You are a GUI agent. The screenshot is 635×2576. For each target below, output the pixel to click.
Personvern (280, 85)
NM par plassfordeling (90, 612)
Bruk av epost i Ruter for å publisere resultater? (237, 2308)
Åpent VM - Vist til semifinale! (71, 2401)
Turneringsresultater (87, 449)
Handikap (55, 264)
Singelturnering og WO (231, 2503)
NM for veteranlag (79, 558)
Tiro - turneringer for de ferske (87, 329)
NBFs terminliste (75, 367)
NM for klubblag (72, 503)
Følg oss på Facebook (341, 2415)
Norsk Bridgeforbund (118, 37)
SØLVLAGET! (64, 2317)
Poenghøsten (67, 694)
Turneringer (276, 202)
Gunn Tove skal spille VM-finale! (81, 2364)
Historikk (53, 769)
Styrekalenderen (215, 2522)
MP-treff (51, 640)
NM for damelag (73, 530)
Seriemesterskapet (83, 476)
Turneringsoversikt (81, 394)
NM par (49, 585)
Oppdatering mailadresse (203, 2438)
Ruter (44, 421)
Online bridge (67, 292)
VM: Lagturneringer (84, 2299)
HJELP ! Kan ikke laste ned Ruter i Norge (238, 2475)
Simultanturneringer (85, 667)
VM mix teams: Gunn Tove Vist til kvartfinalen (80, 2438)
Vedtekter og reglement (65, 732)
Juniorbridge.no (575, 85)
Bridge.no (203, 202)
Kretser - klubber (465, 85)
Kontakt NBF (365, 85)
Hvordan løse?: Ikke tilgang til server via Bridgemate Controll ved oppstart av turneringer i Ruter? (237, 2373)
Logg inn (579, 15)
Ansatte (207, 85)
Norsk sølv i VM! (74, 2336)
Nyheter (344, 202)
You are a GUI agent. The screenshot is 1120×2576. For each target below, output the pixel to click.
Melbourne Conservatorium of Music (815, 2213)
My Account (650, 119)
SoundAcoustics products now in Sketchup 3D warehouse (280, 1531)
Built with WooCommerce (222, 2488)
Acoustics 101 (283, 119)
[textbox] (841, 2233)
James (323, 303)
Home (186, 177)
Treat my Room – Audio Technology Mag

== == ==

▶ [About this task]
Everything from the line containing "Acoustics 101 (283, 119)" to the last line of the material above should be printed exactly, both ends included.

▶ [Response to the task]
Acoustics 101 (283, 119)
[textbox] (841, 2233)
James (323, 303)
Home (186, 177)
Treat my Room – Audio Technology Mag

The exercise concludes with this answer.